取り組む課題
a – 日本人プレミアリーガーを扱った記事によると、三笘薫の第2節ウォルバーハンプトン戦での独走ゴールはどの賞に選ばれたか。
b – 日本人プレミアリーガーを扱った記事を、その最後の文の後から書き継ぐこと。

提示テキスト
===============

日本人獲得は「賢い補強」手段 プレミアリーグで高まるニーズ…高評価を支える2つの“時代の流れ”【現地発】

ブライトンでプレーする三笘薫【写真:Getty Images】
ブライトンでプレーする三笘薫【写真:Getty Images】

日本人フットボーラーへの見方を変えた代表チームの進化

 日本人対決——この言葉に胸が高鳴ることはあまりなかった。実態は日本人選手が所属するチーム同士の対戦にすぎず、プレミアリーグのお膝元では注目されようのない視点であるケースが多かったからだ。しかし、状況は変わり始めている。見どころとなる両軍主力の対決として、イングランド国内のメディアやファンからも期待を込めた眼差しを向けられるようになってきた。

 和製プレミアリーガーは現在3人。一昨季からアーセナルの冨安健洋は、怪我の不運がなければ、マンチェスター・シティに逆転された昨季タイトルレース終盤に「重要戦力」としての認知度を一層高めていたことだろう。三笘薫は、プレミア初挑戦だった昨季にブライトンの枠を超えた「時の人」に。今季も、第2節ウォルバーハンプトン戦での独走ゴールが日本人初の受賞となるプレミアの「ゴール・オブ・ザ・マンス」に選ばれている。同節では、遠藤航がリバプール移籍翌日にしてデビューを果たした。

===============

元データ
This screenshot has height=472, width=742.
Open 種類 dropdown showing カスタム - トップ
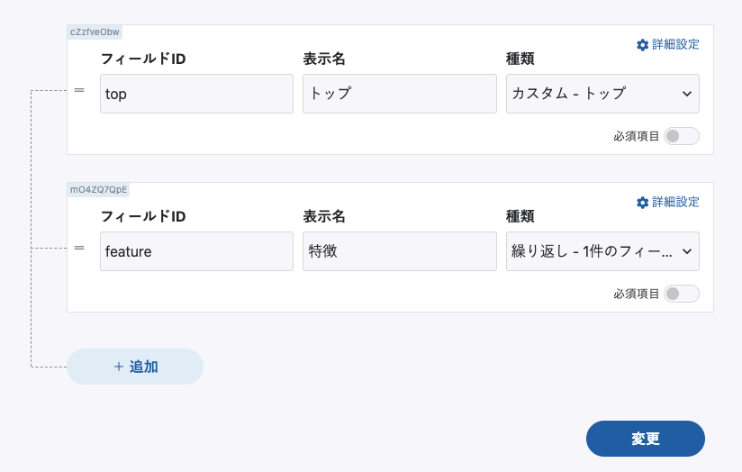click(x=602, y=94)
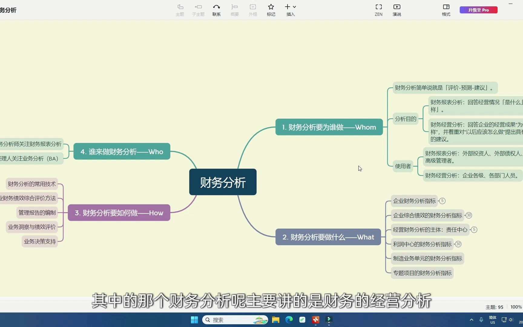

===============

課題ごとの回答
a – プレミアリーグの「ゴール・オブ・ザ・マンス」に選ばれ、日本人初の受賞となった。

b –
 リバプールは、遠藤を迎えた中盤中央と同様に前線の補強も今夏の重要課題であったとしたら、昨季のLASKリンツで計25得点に直接絡んだ中村敬斗の獲得をスタッド・ランスと本気で争っていたとも考えられる。リバプールのようなビッグクラブが、要所の即戦力として日本人の獲得に動く。一昔前には考えられなかったことだ。何が“日本人フットボーラー”に対する見方を変えたのか? 英高級紙「ガーディアン」のマージーサイド担当を務めて長いアンディ・ハンター記者に質問を投げかけてみると、即座に「日本代表」との答えが返ってきた。さらに、ハンター記者はこう続ける。

「以前は、組織としてハードワークに徹する集団という印象だった。個としてはこっちの選手ほどできない気がした。それが、(カタールW杯で)ドイツとスペインにも勝ったチームの様子を見ていると、イングランドでも通用するのではないかと思えた」

 彼はその類ではないが、この国では2002年が日本のW杯初出場だったと記憶している人が多い。その理由でもある非開催国としてのW杯初勝利は2010年まで持ち越された。その南アフリカ大会代表にしても、いわゆる世界水準との距離を測る尺度とされる欧州キャリアの持ち主は4人だけ。

 その点、近年の代表は、監督がその気になれば「海外組」だけで試合に臨むこともできる。2018年ロシア大会16強での惜敗は、ケビン・デ・ブライネ(マンチェスター・シティ)をはじめプレミア選手が多かったベルギーが相手。2大会連続でベスト8進出に迫った前回大会、PK戦で敗れた相手は4年前にイングランドを延長戦で下していたクロアチアだった。この9月にはイングランドが歴史的な宿敵として意識するドイツから再び勝利。その現日本代表を、ボランチとしても主将としても支える遠藤の移籍を、「もっと早く決まっていれば、意外ではなく、賢い補強だと言われていただろう」と理解するリバプールの地元民は、ハンター記者だけではないはずだ。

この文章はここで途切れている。